Try it: Out of the entries that follow, copy each line containing "will".
:: Study material ::
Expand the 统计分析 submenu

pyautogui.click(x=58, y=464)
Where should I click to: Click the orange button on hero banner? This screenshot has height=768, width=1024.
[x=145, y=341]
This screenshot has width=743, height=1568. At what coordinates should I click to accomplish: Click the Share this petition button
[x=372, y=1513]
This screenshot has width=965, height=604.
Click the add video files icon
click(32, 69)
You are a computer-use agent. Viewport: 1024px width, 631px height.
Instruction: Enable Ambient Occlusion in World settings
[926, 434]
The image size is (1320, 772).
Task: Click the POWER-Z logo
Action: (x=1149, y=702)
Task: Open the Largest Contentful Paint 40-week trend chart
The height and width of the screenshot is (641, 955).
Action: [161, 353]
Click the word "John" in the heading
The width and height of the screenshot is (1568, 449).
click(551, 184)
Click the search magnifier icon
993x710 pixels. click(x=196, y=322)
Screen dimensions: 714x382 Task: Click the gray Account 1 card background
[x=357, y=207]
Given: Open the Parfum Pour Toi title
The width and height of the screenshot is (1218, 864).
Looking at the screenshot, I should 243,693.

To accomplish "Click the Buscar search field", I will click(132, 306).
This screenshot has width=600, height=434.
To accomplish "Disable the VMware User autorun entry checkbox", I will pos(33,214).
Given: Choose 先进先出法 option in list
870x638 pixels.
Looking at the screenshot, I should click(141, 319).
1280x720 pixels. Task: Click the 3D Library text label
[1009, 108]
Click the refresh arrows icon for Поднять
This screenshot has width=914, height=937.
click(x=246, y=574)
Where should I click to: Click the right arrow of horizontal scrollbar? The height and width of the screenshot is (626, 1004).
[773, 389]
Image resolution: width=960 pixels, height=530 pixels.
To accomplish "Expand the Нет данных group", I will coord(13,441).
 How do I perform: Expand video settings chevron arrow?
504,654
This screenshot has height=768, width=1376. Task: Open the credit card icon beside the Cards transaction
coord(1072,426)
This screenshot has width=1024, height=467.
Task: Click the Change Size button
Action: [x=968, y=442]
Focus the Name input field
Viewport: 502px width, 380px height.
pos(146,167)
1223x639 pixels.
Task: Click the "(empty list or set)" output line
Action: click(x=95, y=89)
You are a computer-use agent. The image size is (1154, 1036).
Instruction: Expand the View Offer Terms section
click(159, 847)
:::
Reply to the exercise:
To accomplish "Click the Buscar search field", I will click(132, 306).
To accomplish "Disable the VMware User autorun entry checkbox", I will pos(33,214).
To accomplish "Expand the Нет данных group", I will coord(13,441).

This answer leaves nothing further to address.